Nolan, qui s’est jointe à la Campagne pour arrêter les robots tueurs et a informé les diplomates de l’ONU à New York et à Genève des dangers posés par les armes autonomes, a déclaré : « La probabilité d’une catastrophe est proportionnelle au nombre de ces machines qui se trouveront dans une zone donnée à la fois. Ce que vous voyez, ce sont des atrocités et des assassinats illégaux possibles, même en vertu des lois de la guerre, surtout si des centaines ou des milliers de ces machines sont déployées ».
Nolan a ajouté qu’elle avait des craintes concernant des potentiels comportements inattendus de ces nouvelles armes : « Il pourrait y avoir des accidents à grande échelle parce que ces choses commenceront à se comporter de façon inattendue. C’est pourquoi tout système d’armement avancé devrait être soumis à un contrôle humain significatif, sinon il faut l’interdire parce qu’il est beaucoup trop imprévisible et dangereux ».
Toutefois, rien n’indique que Google soit impliqué dans le développement de systèmes d’armes autonomes. The Guardian a rapporté que le mois d’août, un groupe d’experts gouvernementaux de l’ONU a débattu des armes autonomes et a constaté que Google renonçait à l’IA pour l’utilisation dans les systèmes d’armes et s’engageait dans les meilleures pratiques.
Des rapports ont révélé, en mars 2018, la participation de Google dans le projet Maven, un contrat de plusieurs milliards de dollars avec le Pentagone. Selon l’un des rapports, le projet Maven viserait à rendre les frappes de drones plus favorables aux civils. En avril, Google a déclaré que « La technologie est utilisée pour signaler des images à des fins de revue humaine et vise à sauver des vies et à éviter aux gens d’avoir à faire un travail fastidieux ».
L’implication de Google dans ce projet a soulevé plusieurs questions d’ordre éthique. Des organisations comme l’EFF et l’ICRAC ont mis en garde contre une éventuelle utilisation de l’IA pour développer des armes et pour la guerre. Google a laissé le contrat de Project Maven expirer en mars 2018 après que plus de 3.000 de ses employés ont signé une pétition en signe de protestation contre l’implication de l’entreprise. Google a publié ensuite un guide regroupant les principes auxquels la société adhère pour le développement de l’intelligence artificielle, y compris un engagement à ne pas utiliser son IA pour développer des armes.

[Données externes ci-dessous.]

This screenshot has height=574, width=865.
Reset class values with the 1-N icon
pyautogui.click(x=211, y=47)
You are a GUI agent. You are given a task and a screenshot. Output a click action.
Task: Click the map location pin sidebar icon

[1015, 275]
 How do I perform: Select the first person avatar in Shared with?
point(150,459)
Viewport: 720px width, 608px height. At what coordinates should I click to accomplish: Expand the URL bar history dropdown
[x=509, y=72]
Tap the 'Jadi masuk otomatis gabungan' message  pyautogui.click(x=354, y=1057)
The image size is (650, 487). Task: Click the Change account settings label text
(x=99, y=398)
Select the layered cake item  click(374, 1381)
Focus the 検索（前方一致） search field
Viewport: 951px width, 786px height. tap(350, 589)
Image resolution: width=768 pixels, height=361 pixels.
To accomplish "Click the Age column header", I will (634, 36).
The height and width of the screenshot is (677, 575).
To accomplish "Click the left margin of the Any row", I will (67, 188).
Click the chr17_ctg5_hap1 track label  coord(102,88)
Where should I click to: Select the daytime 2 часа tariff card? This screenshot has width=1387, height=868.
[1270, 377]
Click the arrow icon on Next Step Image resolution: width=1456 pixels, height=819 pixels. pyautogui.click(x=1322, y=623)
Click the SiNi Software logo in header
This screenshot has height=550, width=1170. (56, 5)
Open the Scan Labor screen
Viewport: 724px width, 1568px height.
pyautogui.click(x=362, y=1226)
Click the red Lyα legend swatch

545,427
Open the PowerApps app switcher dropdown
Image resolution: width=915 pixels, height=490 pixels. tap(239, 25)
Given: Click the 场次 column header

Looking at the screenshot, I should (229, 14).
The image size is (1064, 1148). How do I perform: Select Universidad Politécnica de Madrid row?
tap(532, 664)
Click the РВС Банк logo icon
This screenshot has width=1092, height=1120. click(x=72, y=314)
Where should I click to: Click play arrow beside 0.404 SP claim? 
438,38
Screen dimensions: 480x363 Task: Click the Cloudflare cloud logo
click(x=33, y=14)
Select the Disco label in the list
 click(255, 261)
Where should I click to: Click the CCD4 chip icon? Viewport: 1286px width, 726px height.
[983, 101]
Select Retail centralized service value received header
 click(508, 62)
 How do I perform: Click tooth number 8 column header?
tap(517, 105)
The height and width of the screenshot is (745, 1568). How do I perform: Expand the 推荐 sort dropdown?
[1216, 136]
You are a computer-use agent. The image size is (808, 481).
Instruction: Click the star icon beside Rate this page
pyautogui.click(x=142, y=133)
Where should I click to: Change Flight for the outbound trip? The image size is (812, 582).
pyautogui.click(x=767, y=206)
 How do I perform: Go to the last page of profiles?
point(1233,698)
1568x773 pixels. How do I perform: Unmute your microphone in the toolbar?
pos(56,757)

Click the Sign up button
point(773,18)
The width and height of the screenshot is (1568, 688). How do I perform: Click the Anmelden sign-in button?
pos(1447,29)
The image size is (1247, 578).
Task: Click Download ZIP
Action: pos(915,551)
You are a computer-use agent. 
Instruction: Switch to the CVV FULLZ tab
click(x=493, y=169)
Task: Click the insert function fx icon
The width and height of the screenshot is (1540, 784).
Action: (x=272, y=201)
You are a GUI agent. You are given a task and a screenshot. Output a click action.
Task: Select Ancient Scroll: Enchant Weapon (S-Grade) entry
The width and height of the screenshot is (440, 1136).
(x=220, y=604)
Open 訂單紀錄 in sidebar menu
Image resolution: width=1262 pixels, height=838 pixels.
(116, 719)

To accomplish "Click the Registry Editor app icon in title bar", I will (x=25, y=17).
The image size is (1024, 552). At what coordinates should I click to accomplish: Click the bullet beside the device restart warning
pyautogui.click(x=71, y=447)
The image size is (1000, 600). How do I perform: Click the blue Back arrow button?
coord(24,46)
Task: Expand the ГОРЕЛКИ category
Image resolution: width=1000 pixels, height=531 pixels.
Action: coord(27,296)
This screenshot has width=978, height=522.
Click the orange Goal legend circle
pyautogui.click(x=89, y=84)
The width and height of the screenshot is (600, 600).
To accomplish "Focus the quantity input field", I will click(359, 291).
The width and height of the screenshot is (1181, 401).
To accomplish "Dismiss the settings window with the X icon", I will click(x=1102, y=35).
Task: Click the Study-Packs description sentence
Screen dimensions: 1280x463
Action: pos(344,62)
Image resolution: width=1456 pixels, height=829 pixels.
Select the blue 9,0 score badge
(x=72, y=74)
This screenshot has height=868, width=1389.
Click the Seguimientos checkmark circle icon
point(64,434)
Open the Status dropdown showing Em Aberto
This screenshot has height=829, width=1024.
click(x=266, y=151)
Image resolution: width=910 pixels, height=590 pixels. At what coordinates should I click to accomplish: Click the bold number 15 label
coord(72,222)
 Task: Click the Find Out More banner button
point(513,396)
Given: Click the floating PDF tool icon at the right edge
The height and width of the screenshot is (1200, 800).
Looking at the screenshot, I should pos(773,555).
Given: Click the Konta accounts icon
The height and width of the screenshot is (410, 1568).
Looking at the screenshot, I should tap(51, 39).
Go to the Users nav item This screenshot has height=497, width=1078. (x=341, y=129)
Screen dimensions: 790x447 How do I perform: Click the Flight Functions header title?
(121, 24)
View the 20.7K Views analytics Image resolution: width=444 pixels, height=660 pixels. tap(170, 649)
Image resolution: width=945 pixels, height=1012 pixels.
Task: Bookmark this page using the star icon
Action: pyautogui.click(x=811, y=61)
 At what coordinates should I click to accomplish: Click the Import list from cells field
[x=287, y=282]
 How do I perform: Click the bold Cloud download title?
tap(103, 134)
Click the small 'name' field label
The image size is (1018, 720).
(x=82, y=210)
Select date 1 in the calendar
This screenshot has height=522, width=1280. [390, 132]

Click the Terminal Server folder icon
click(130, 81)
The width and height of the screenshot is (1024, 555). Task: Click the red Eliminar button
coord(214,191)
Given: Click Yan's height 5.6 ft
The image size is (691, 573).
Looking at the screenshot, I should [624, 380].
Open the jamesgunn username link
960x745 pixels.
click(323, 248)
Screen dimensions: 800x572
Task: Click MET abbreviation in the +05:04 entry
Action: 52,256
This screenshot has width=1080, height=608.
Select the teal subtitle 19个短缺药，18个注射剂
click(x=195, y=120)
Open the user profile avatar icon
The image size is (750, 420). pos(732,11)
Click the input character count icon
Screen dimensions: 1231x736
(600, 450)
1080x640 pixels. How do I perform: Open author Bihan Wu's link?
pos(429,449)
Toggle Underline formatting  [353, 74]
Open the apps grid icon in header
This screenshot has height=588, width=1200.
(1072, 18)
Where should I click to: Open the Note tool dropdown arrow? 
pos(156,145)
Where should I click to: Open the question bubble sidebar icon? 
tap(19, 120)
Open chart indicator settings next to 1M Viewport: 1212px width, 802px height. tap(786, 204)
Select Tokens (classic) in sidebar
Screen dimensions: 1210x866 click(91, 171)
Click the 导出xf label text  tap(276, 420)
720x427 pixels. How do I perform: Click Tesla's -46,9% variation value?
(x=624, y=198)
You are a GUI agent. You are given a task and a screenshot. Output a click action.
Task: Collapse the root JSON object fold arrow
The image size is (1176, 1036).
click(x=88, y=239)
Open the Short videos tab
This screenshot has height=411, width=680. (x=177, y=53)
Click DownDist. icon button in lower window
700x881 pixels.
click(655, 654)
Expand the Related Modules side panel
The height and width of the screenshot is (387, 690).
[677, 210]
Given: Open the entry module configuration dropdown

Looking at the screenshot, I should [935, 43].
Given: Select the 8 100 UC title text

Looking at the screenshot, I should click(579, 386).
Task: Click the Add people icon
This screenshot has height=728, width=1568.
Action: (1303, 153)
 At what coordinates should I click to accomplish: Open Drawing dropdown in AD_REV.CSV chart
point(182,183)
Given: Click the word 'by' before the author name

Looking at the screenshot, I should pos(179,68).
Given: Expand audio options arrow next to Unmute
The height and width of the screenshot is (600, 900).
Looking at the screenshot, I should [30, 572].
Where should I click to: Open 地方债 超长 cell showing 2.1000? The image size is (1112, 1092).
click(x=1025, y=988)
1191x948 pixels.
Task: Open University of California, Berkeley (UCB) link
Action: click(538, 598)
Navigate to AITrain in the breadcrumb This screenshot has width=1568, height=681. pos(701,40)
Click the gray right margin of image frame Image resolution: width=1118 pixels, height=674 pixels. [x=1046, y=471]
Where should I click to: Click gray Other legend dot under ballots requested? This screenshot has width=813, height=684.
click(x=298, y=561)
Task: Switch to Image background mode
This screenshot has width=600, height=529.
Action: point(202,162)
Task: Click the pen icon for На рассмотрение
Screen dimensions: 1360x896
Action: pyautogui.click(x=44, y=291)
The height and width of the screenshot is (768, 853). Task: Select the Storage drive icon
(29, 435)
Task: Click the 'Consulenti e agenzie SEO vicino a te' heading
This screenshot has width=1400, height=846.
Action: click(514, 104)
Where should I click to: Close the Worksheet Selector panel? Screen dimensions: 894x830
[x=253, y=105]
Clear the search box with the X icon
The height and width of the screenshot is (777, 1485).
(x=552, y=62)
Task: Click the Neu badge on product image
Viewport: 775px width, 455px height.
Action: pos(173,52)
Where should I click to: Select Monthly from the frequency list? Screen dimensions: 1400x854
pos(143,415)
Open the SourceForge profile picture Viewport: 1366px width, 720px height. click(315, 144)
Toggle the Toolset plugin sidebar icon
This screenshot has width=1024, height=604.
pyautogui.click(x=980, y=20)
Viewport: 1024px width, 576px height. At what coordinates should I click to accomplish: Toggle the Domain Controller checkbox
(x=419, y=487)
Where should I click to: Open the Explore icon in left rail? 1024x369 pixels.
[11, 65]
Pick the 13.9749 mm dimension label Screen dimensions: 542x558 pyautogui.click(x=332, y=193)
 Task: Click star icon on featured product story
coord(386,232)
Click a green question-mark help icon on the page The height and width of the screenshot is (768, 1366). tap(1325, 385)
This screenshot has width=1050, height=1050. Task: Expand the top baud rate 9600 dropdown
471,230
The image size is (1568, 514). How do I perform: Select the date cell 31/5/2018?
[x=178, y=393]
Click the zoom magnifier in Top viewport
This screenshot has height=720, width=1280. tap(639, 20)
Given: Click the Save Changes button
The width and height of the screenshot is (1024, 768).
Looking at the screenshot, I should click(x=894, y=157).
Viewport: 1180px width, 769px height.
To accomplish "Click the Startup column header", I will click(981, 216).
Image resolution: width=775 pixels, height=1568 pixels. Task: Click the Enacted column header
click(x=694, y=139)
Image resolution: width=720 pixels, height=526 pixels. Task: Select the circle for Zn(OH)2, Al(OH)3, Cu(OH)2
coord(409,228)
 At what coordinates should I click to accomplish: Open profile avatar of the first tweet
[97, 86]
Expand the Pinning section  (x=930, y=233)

« Bien que je n’aie pas été directement impliqué dans l’accélération de la reconnaissance des séquences vidéo, j’ai réalisé que je faisais toujours partie de la chaîne de la mort. »
Dans le projet Maven du Pentagone, il avait été demandé à Nolan et à d’autres de construire un système où les machines à IA pourraient différencier les personnes et les objets à un rythme infiniment plus rapide. Voici ce qu’a déclaré Nolan à propos de son travail dans le projet, d’après le rapport du Guardian :
« En tant qu’ingénieur de fiabilité de site, mon expertise chez Google était de m’assurer que nos systèmes et nos infrastructures fonctionnaient toujours, et c’est ce que j’étais censé aider Maven avec. Bien que je n’aie pas été directement impliqué dans l’accélération de la reconnaissance des séquences vidéo, j’ai réalisé que je faisais toujours partie de la chaîne de la mort ; que cela conduirait finalement à ce que davantage de personnes soient ciblées et tuées par les militaires américains dans des endroits comme l’Afghanistan ».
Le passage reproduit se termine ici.